• [Passage shown]:
──────────

Mathias Rust (born 1 June 1968) is a German
aviator known for his illegal landing near
Red Square in
Moscow on
28 May 1987. An amateur pilot, he flew from
Helsinki,
Finland to Moscow, being tracked several times by Soviet air defense and interceptors. The Soviet fighters never received permission to shoot him down, and several times he was mistaken for a friendly aircraft. He landed on Vasilevsky Descent next to Red Square near the
Kremlin in the capital of the
Soviet Union.
Flight profile
Rust, aged 18, was an inexperienced pilot, with about 50 hours of
flying experience at the time of his flight. On 13 May 1987, Rust left
Uetersen near
Hamburg and his home town
Wedel in his rented
Reims Cessna F172P
D-ECJB, which was modified by removing some of the seats and replacing
them with auxiliary fuel tanks. He spent the next two weeks traveling
across Northern Europe, visiting the
Faroe islands, spending a week in
Iceland, and then visiting
Bergen
on his way back. He was later quoted as saying that he had the idea of
attempting to reach Moscow even before the departure, and he saw the
trip to Iceland (where he visited
Hofdi House, the site of
unsuccessful talks between the United States and the Soviet Union in October 1986) as a way to test his piloting skills.
In the morning of 28 May 1987, Rust refueled at
Helsinki-Malmi Airport. He told
air traffic control that he was going to
Stockholm,
and took off at 12:21 p.m. However, immediately after his final
communication with traffic control he turned his plane to the east. Air
controllers tried to contact him as he was moving around the busy
Helsinki–Moscow route, but Rust turned off all communications equipment
aboard.

──────────

• [Dataset extract]:
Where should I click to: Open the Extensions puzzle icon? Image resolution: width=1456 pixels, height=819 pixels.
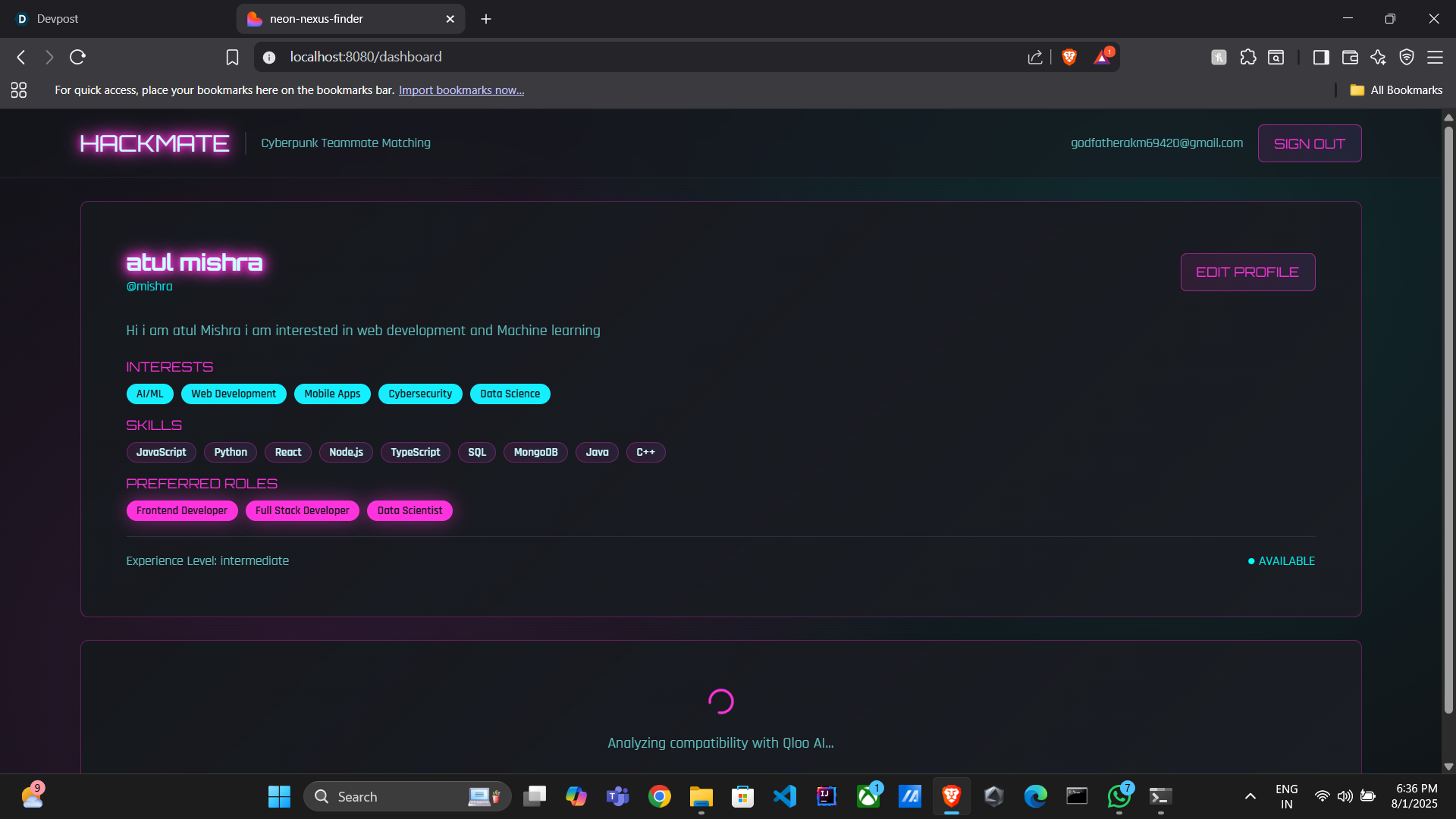[1248, 57]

──────────

• [Short problem]: Carry on the passage about Mathias Rust's 1987 flight to Moscow from its last sentence. The listing has no connection to the text about Mathias Rust's flight.

• [Output]:
Rust disappeared from the Finnish air traffic radar near
Espoo. Control personnel presumed an emergency and a rescue effort was organized, including a
Finnish Border Guard
patrol boat. They found an oil patch near the place where Rust
disappeared from radar and performed an underwater search with no
results. Rust was later fined about €77,500 ($105,000 USD) for this
effort. The origin of the oil patch remains unknown.
Rust crossed the
Baltic coastline over
Estonia and turned towards
Moscow. At 14:29 he appeared on
Soviet Air Defense (PVO) radar and, after failure to reply to an
IFF signal, was assigned combat number 8255. Three
SAM
divisions tracked him for some time, but failed to obtain permission to
launch at him. All air defenses were brought to readiness and two
interceptors were sent to investigate. At 14:48 near the city of
Gdov one of the pilots observed a white sport plane similar to a
Yakovlev Yak-12 and asked for permission to engage, but was denied.
The fighters lost contact with Rust soon after this. While they were being directed back to him he disappeared from radar near
Staraya Russa. West German magazine
Bunte
speculated that he might have landed there for some time, citing that
he changed his clothes somewhere during his flight and that he took too
much time to fly to Moscow considering his plane's speed and the weather
conditions.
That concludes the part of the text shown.